Copy all the data exactly, except the pictures.

::::::::::

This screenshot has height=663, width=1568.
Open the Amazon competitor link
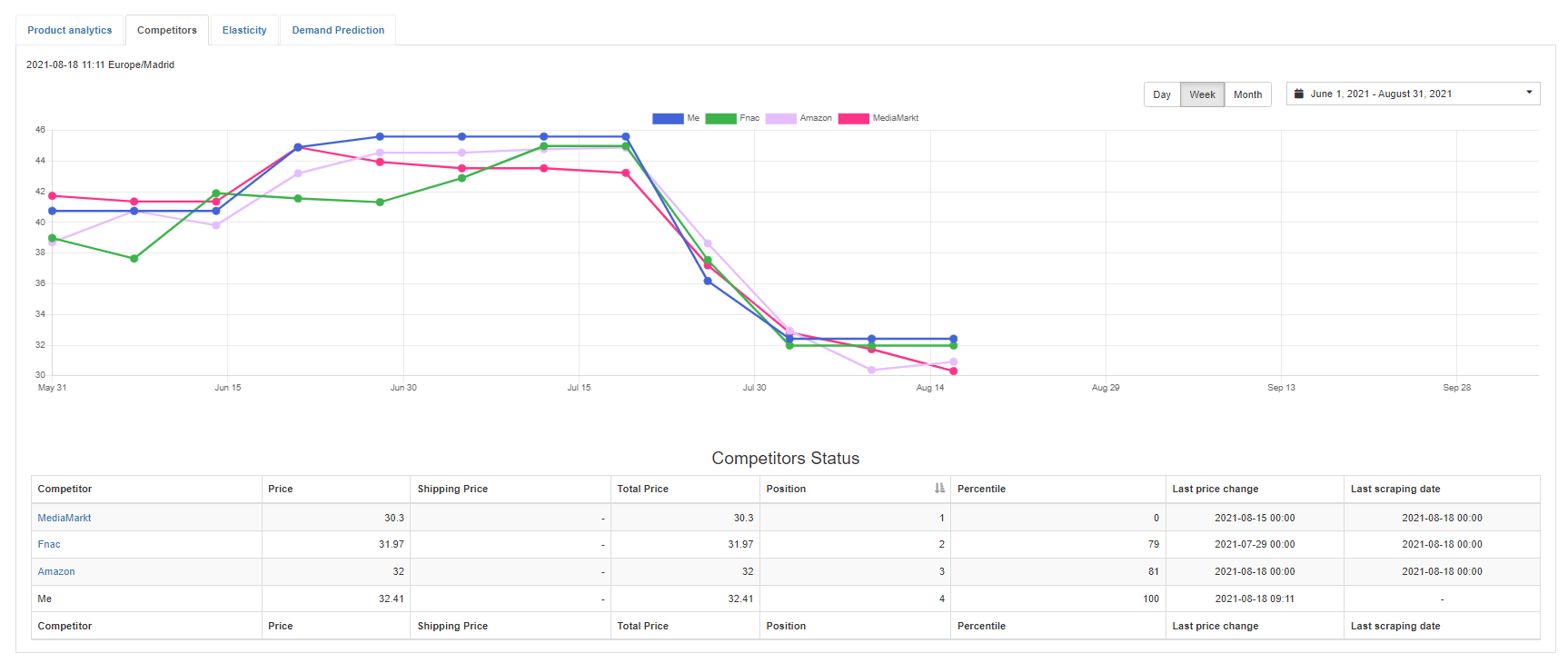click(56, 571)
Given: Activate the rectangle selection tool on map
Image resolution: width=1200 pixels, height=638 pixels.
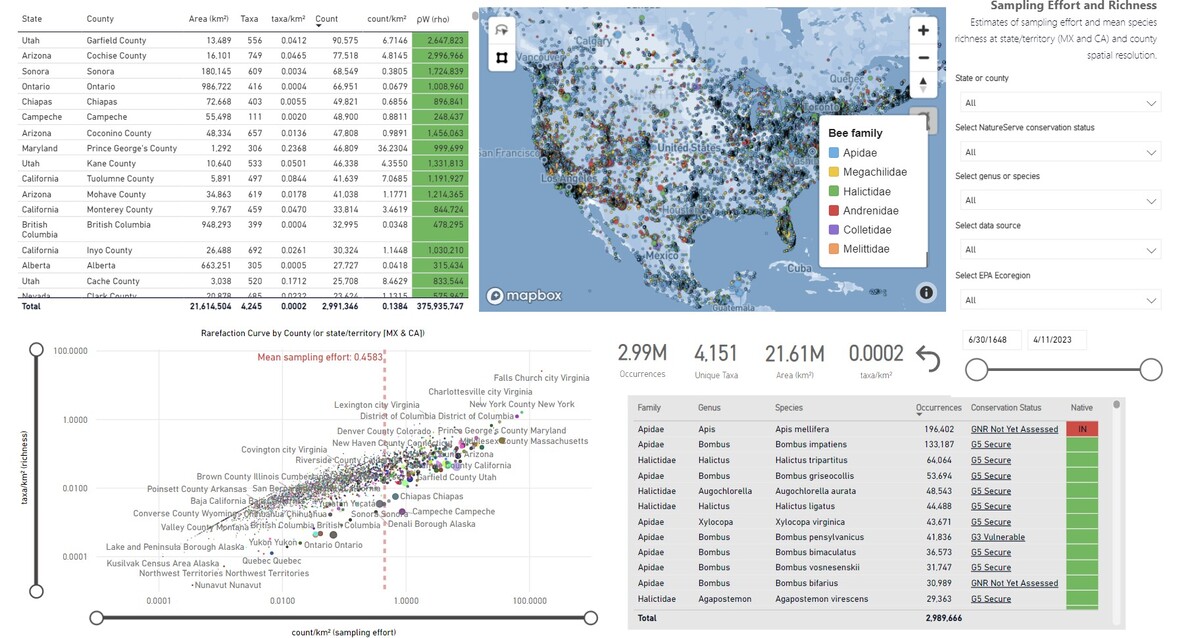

::::::::::

RESULT OF THE TASK –
This screenshot has height=663, width=1568.
Open the Amazon competitor link
click(56, 571)
Given: Activate the rectangle selection tool on map
Image resolution: width=1200 pixels, height=638 pixels.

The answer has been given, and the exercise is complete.